When I eat an entire pan of enchiladas myself, I know that I have to share the recipe. Not only did I eat the entire pan myself, but I was actually sad to see the last one gone – that’s not how I usually feel after days of eating the same thing over and over again. Trust me, these are goooooooood. Gina’s Skinny Taste recipe for Butternut Squash and Black Bean Enchiladas took longer to make than most of my weeknight dinners but it was worth the wait. I ate myself sick the first night (they were so good, I just couldn’t stop), and they tasted even better the second day for lunch and the following night for dinner. I filled my tortillas a little fatter than she did and topped mine with fresh avocado, but otherwise followed her recipe to the letter. Don’t wait long to make a pan of these!
Here’s a recipe that was easy to prepare but fussy to finish, at least for me. Cooking Light’s Herby Frittata with Vegetables and Goat Cheese is full of great flavor thanks to the fresh dill, chives and goat cheese. It’s simple until it comes to the cooking time. Their recipe claims that the eggs will set up and be ready to eat in 5 minutes. When I followed their instructions, I had a soupy mess that definitely wasn’t pretty. Additional stovetop cooking and a second stop under the broiler left my end product a little dried out.

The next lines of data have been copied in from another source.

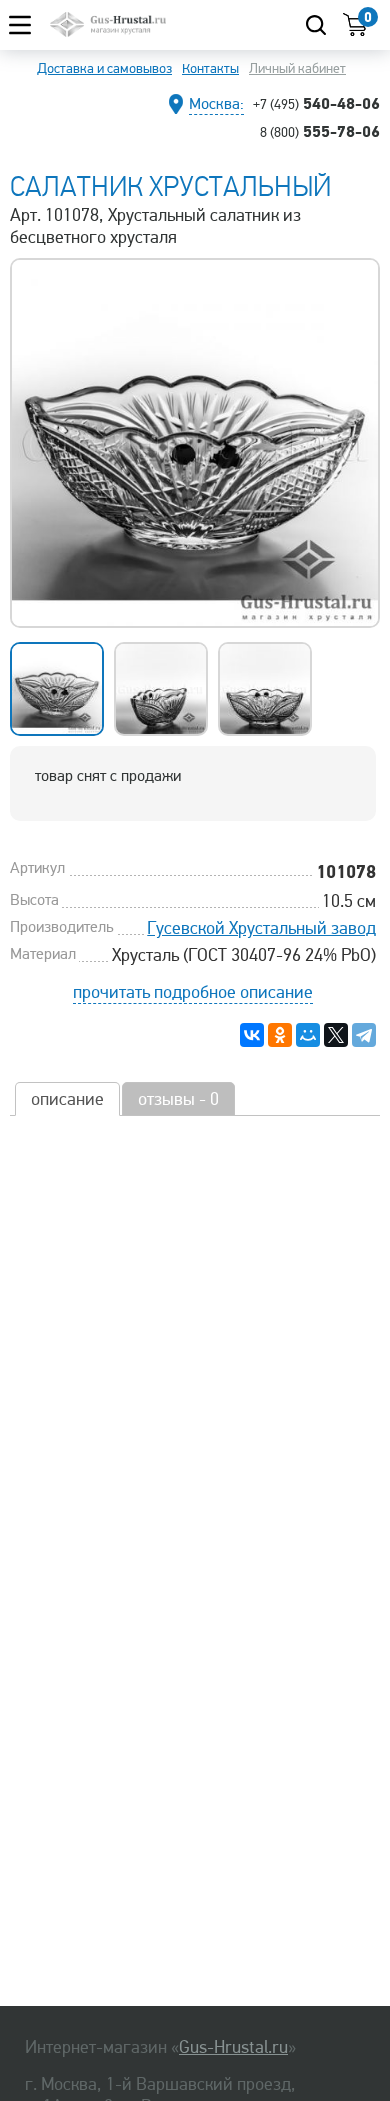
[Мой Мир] (308, 1035)
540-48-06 (316, 103)
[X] (336, 1035)
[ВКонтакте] (252, 1035)
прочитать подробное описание (193, 992)
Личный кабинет (297, 68)
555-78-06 (320, 131)
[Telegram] (364, 1035)
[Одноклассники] (280, 1035)
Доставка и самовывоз (104, 68)
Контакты (210, 68)
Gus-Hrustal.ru (233, 2047)
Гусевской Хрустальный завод (261, 928)
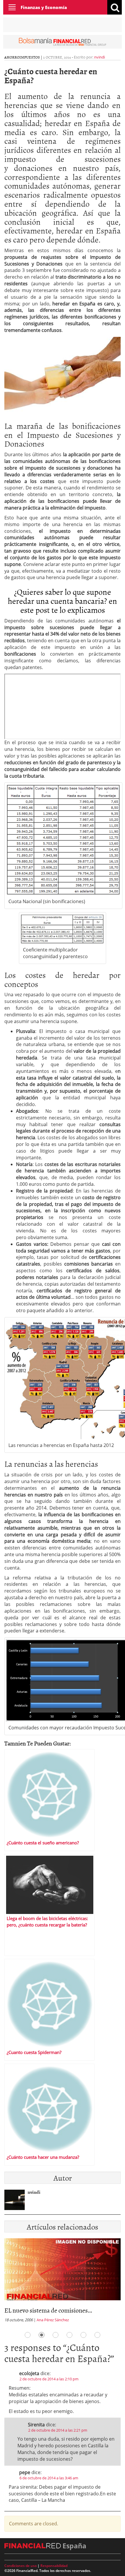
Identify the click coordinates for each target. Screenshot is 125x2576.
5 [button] (83, 2335)
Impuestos (29, 57)
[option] (62, 2282)
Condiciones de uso (20, 2565)
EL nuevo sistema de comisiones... (48, 2310)
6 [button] (97, 2335)
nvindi (99, 57)
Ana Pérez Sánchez (53, 2319)
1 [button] (28, 2335)
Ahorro (11, 57)
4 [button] (69, 2335)
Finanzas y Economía (44, 7)
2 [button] (41, 2335)
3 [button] (55, 2335)
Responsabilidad (53, 2565)
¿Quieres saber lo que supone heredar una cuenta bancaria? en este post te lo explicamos (62, 600)
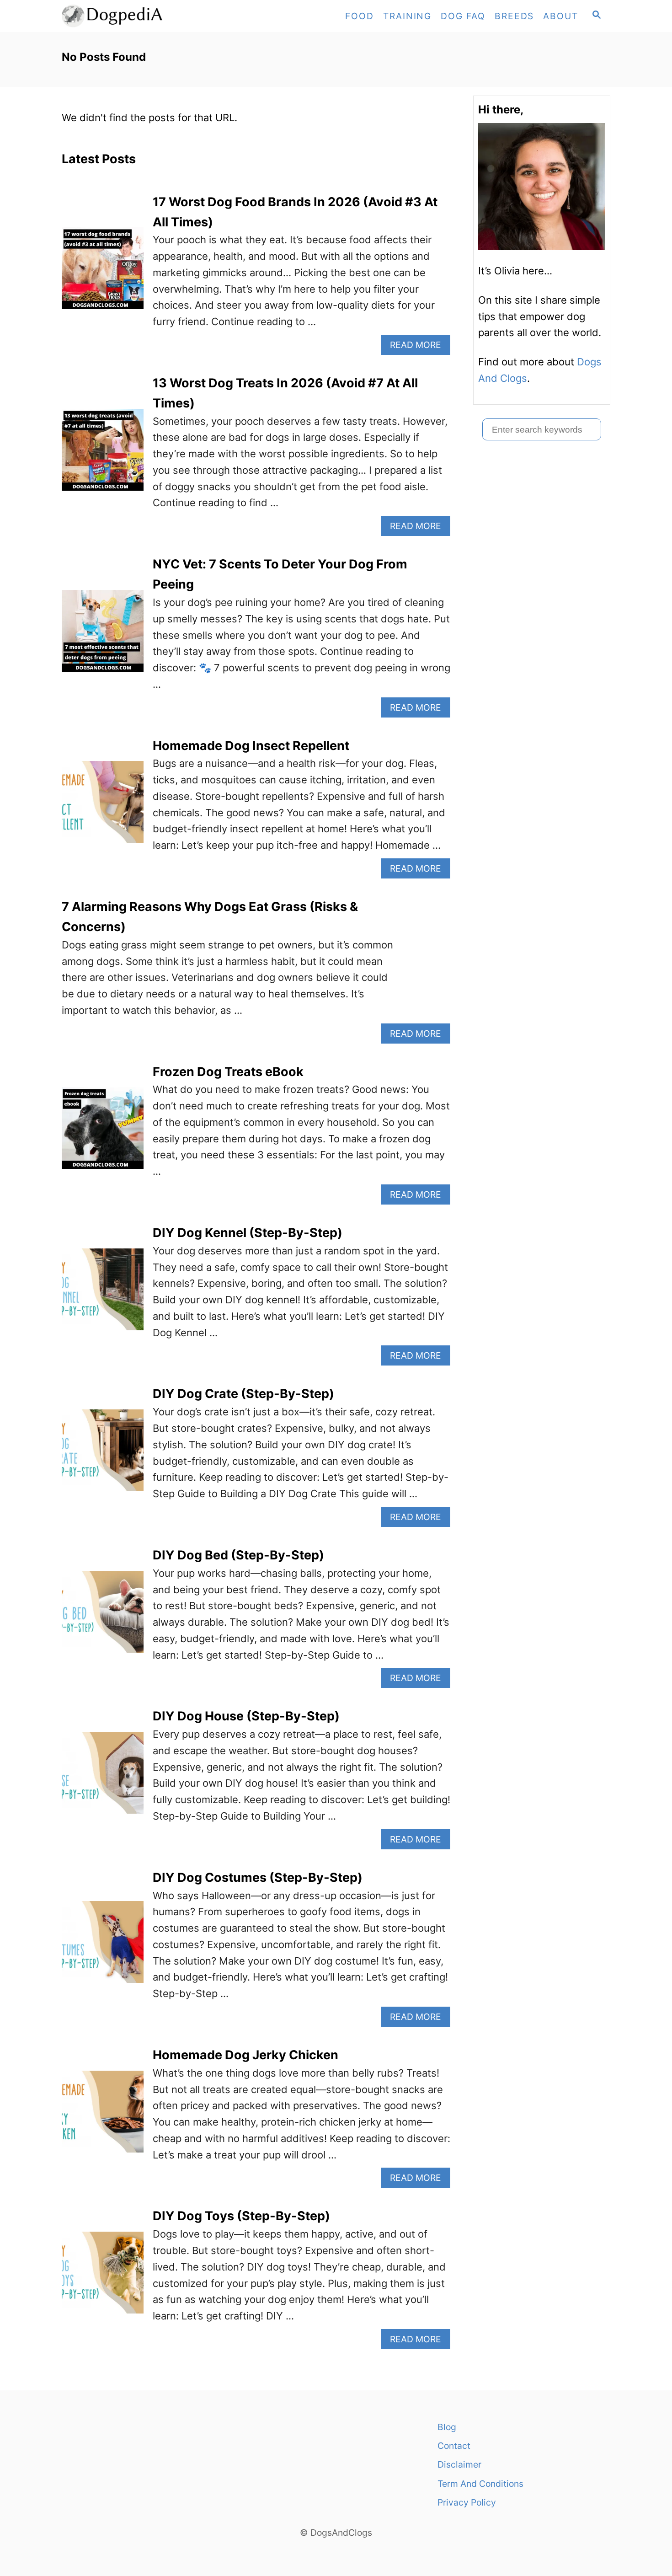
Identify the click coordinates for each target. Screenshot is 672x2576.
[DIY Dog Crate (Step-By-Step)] (103, 1455)
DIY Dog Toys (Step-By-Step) (241, 2215)
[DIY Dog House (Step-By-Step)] (103, 1778)
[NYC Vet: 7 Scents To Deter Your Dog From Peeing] (103, 636)
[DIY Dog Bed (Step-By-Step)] (103, 1617)
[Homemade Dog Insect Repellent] (103, 807)
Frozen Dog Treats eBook (228, 1071)
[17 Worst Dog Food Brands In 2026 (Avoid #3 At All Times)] (103, 273)
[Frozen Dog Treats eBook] (103, 1133)
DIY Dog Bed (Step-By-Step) (238, 1555)
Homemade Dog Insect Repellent (251, 745)
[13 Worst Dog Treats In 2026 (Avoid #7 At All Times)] (103, 455)
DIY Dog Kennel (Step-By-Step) (247, 1232)
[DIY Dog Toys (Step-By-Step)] (103, 2278)
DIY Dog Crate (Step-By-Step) (243, 1393)
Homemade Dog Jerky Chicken (245, 2054)
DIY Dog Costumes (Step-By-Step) (258, 1877)
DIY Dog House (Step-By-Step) (246, 1716)
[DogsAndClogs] (144, 16)
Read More (419, 347)
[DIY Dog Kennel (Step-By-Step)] (103, 1294)
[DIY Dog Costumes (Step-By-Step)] (103, 1947)
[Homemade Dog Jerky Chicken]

Final ruling? This is yummy and you should try it. Just make sure your eggs are completely set up on the stove before putting them under the broiler.
Another recipe from EatingWell, this Summer Vegetable Pasta with Goat Cheese Medallions was ready in less than an hour. I halved the recipe, used frozen Roma tomatoes, and mixed everything in the same pan that had cooked the noodles – making this a one pot meal.
I loved the flavor the goat cheese added to the dish but have to admit, I didn’t love the texture of the panko coating. In the future, I will either make a finer coating for the medallion or skip it all together and just serve it with goat cheese.
Nothing says spring to me quite like asparagus. This recipe is a simple, springy pizza that can be made for the family, for one (like mine featured below) or turned into little appetizers for a party – I’m thinking smaller pieces of asparagus on a crescent roll base.
1 TBS olive oil
2 cloves of garlic, minced
1/4 cup snipped fresh chives
Spread the above ingredients on 1 whole wheat pita and cover pita with asparagus spears.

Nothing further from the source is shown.